EXTRACTED TEXT →
I have several old computers, desktop and two laptops, which I’m going to donate to charity. I want to be sure all of my login and password information – for my ISP, my bank accounts, email, etc. is removed.
They’re running Win 95, Win98 and WinXP, using at one time or another, browsers: IE, Mozilla, Opera, and Firefox. Email clients: Poco, Outlook, Outlook Express.
Short of reformatting the drives – which I can’t do because I don’t have the system disks to re-install after reformatting (Seems to me they never come with system discs anymore). Do they all reside in a separate folder? I know enough to erase the cookies and temp/internet folders. What else should be done?
Well, you can you a program like this to get rid of your internet activities including passwords and accounts. It is a free trial but should be fine for one-time use. There are others if you don’t like that one. Go to download.com and use keyword “privacy” to start.
Delete your e-mail accounts from whatever e-mail client has your accounts on it.
Deleting personal documents can be done by a search by type and them a mass delete from the search window (e.g., search for Word files, then Excel files, etc.)
Uninstall all the programs that you do not want on it.
There are many more steps that you could do depending on your level of caution.

TASK TO COMPLETE → Reproduce the text on removing login details from old computers word for word. The records after this are separate from the text and unrelated to it.

(Word and element pointing entries)

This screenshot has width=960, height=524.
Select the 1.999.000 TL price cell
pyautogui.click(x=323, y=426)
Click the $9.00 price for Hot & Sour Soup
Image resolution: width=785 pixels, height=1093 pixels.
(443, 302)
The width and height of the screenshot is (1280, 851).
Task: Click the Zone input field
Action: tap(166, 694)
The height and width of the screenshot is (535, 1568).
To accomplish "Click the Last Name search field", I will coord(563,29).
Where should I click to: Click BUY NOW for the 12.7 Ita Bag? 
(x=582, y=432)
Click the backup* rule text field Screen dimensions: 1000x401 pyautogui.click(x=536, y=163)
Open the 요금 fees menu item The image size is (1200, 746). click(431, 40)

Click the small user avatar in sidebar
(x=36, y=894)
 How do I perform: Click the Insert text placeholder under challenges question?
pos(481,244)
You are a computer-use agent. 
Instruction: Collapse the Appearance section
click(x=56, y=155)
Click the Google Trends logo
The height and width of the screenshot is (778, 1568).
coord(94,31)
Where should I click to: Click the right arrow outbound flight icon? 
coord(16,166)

RESPONSE →
I have several old computers, desktop and two laptops, which I’m going to donate to charity. I want to be sure all of my login and password information – for my ISP, my bank accounts, email, etc. is removed.
They’re running Win 95, Win98 and WinXP, using at one time or another, browsers: IE, Mozilla, Opera, and Firefox. Email clients: Poco, Outlook, Outlook Express.
Short of reformatting the drives – which I can’t do because I don’t have the system disks to re-install after reformatting (Seems to me they never come with system discs anymore). Do they all reside in a separate folder? I know enough to erase the cookies and temp/internet folders. What else should be done?
Well, you can you a program like this to get rid of your internet activities including passwords and accounts. It is a free trial but should be fine for one-time use. There are others if you don’t like that one. Go to download.com and use keyword “privacy” to start.
Delete your e-mail accounts from whatever e-mail client has your accounts on it.
Deleting personal documents can be done by a search by type and them a mass delete from the search window (e.g., search for Word files, then Excel files, etc.)
Uninstall all the programs that you do not want on it.
There are many more steps that you could do depending on your level of caution.